The recent variation of the W32.Sobig virus has caused quite a stir. It’s gotten so bad that “normal” spam is way down as choking email servers try to cope with the deluge of the new virus mail. I’m guessing that “normal” email, the stuff the internet uses for basic communication, is down too.
I’m one of the lucky ones so far (knock on wood). A bunch of them have hit the virus trap at my mail server, but so far the anonymous senders haven’t used my email address in the From: header. Friends and associates haven’t been so lucky. People I know are getting up to 1000 emails per hour hitting their mailboxes from bounces, complaints and other residual that happens when a spammer steals your email address.
Over in the mail-related newsgroup at my domain host, the normally quiet little group (~20 posts per week) has turned overnight into Grand Central Station. A regular poster summed it up in a two-line thread: “Good grief”. A group that normally had a few geeks discussing various ways to implement Spamassassin filtering with procmail and qmail is now filled with hysterical suburbanites begging for some kind of “button” in their domain hosting control panel that can turn Sobig off. Sorry about that. You kind of have to read about setting up filtering. The owner of the web hosting company had this to say yesterday morning:
“Of course, everyone should keep their Windows machines
patched, preferably by installing FreeBSD or Linux.”
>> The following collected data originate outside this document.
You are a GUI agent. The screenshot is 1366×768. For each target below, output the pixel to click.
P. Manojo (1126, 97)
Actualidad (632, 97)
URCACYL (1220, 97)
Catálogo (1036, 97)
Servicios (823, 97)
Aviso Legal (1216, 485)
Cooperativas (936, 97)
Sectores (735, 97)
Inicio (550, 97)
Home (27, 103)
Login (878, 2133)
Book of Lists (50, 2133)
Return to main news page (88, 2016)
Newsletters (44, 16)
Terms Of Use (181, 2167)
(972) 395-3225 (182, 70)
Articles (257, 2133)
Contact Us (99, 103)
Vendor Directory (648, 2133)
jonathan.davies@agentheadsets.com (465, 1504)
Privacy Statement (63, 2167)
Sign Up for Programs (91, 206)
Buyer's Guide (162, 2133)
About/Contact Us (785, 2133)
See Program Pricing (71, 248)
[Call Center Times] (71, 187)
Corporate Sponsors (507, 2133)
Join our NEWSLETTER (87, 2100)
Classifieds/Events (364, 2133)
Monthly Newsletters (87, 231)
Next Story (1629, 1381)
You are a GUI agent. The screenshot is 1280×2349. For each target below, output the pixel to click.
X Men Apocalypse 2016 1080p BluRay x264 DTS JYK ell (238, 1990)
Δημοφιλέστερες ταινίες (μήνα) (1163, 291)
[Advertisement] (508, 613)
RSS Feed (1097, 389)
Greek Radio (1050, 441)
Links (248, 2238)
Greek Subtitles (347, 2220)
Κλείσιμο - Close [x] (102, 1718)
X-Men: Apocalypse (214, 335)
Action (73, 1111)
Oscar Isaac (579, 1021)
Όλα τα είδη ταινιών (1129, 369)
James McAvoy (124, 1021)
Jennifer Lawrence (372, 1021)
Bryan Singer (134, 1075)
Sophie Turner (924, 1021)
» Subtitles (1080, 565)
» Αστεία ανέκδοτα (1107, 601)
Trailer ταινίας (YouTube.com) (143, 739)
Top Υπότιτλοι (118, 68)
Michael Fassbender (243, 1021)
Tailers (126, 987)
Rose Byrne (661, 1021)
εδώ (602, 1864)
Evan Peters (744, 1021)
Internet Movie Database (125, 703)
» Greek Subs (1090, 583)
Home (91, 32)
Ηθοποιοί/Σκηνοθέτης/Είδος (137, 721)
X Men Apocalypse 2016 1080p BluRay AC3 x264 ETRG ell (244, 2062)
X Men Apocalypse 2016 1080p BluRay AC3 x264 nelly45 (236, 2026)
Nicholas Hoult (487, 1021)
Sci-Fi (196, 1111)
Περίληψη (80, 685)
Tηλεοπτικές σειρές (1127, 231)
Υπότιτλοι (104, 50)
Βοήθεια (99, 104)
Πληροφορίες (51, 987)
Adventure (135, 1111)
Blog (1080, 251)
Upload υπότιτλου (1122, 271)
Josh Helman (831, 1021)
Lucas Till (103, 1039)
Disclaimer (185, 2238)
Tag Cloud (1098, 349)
That didn’t sit too well with the suburbanite crowd. “We’re paying for email service and we’re not paying for all these viruses!”
In the end, he acknowledged that even though the company didn’t send out Sobig, and even though the company doesn’t even use any kind of Microsoft operating systems, they’d probably get blamed for the virus anyway. So now, when you login to your web-interface control center for your domain, there’s an option to “Click on” that allows filtering for Sobig and stores the suspected virii in an IMAP folder on the server. And they accomplished it in the space of a few hours without deleting any customer email, something they say they’ll never do. Not too shabby, I’d say.
Not too shabby at all. Especially after a smarmy anti-Windows comment.
I’ve only gotten about a half dozen “bounces” from the virus hijacking my e-mail address, but I’ve deleted dozens and dozens of virus-bearing e-mails while they were still on the server. I understand the attachment is around 100 KB, so, yeah, that’s a helluva load to place on e-mail systems.
Surely a pain in the patootie for your average dial up user, for whom procmail and even mailwasher are foreign words. Even if they recognize it as a virus, they have to at least attempt to download it.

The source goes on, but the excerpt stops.